◆ Brief
Render every line of the rows below as a JSON list of strings, one string per line, omitting blank lines.

◆ Excerpted data
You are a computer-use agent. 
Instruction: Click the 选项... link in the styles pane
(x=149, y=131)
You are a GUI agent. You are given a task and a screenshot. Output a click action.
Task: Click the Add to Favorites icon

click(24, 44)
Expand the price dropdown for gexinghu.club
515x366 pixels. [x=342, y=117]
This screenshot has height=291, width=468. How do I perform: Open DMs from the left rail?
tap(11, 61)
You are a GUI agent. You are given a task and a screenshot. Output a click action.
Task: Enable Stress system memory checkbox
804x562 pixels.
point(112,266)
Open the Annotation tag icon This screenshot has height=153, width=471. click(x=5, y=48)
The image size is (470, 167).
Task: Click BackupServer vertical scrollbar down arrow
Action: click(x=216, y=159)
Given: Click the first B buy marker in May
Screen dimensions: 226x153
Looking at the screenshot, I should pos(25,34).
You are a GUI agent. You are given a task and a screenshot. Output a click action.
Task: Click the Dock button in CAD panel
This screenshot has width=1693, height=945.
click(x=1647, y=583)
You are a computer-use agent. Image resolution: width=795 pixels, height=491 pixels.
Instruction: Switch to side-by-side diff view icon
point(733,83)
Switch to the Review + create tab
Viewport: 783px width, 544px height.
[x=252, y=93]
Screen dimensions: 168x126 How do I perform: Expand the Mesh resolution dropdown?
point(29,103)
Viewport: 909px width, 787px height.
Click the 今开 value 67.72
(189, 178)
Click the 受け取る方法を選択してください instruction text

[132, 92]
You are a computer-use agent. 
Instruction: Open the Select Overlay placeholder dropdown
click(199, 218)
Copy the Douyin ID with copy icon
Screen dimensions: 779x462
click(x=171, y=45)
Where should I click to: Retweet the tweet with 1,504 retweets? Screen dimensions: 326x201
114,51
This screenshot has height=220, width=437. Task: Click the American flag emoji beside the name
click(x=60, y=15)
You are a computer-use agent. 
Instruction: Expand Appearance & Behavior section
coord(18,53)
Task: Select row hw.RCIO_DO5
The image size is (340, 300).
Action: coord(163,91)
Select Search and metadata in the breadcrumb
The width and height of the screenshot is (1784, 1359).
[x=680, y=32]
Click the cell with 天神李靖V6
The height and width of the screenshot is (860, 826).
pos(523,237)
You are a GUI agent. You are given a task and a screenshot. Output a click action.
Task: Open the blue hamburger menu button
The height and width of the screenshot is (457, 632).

◆ Answer to this task
[
  "You are a computer-use agent. ",
  "Instruction: Click the 选项... link in the styles pane",
  "(x=149, y=131)",
  "You are a GUI agent. You are given a task and a screenshot. Output a click action.",
  "Task: Click the Add to Favorites icon",
  "click(24, 44)",
  "Expand the price dropdown for gexinghu.club",
  "515x366 pixels. [x=342, y=117]",
  "This screenshot has height=291, width=468. How do I perform: Open DMs from the left rail?",
  "tap(11, 61)",
  "You are a GUI agent. You are given a task and a screenshot. Output a click action.",
  "Task: Enable Stress system memory checkbox",
  "804x562 pixels.",
  "point(112,266)",
  "Open the Annotation tag icon This screenshot has height=153, width=471. click(x=5, y=48)",
  "The image size is (470, 167).",
  "Task: Click BackupServer vertical scrollbar down arrow",
  "Action: click(x=216, y=159)",
  "Given: Click the first B buy marker in May",
  "Screen dimensions: 226x153",
  "Looking at the screenshot, I should pos(25,34).",
  "You are a GUI agent. You are given a task and a screenshot. Output a click action.",
  "Task: Click the Dock button in CAD panel",
  "This screenshot has width=1693, height=945.",
  "click(x=1647, y=583)",
  "You are a computer-use agent. Image resolution: width=795 pixels, height=491 pixels.",
  "Instruction: Switch to side-by-side diff view icon",
  "point(733,83)",
  "Switch to the Review + create tab",
  "Viewport: 783px width, 544px height.",
  "[x=252, y=93]",
  "Screen dimensions: 168x126 How do I perform: Expand the Mesh resolution dropdown?",
  "point(29,103)",
  "Viewport: 909px width, 787px height.",
  "Click the 今开 value 67.72",
  "(189, 178)",
  "Click the 受け取る方法を選択してください instruction text",
  "[132, 92]",
  "You are a computer-use agent. ",
  "Instruction: Open the Select Overlay placeholder dropdown",
  "click(199, 218)",
  "Copy the Douyin ID with copy icon",
  "Screen dimensions: 779x462",
  "click(x=171, y=45)",
  "Where should I click to: Retweet the tweet with 1,504 retweets? Screen dimensions: 326x201",
  "114,51",
  "This screenshot has height=220, width=437. Task: Click the American flag emoji beside the name",
  "click(x=60, y=15)",
  "You are a computer-use agent. ",
  "Instruction: Expand Appearance & Behavior section",
  "coord(18,53)",
  "Task: Select row hw.RCIO_DO5",
  "The image size is (340, 300).",
  "Action: coord(163,91)",
  "Select Search and metadata in the breadcrumb",
  "The width and height of the screenshot is (1784, 1359).",
  "[x=680, y=32]",
  "Click the cell with 天神李靖V6",
  "The height and width of the screenshot is (860, 826).",
  "pos(523,237)",
  "You are a GUI agent. You are given a task and a screenshot. Output a click action.",
  "Task: Open the blue hamburger menu button",
  "The height and width of the screenshot is (457, 632)."
]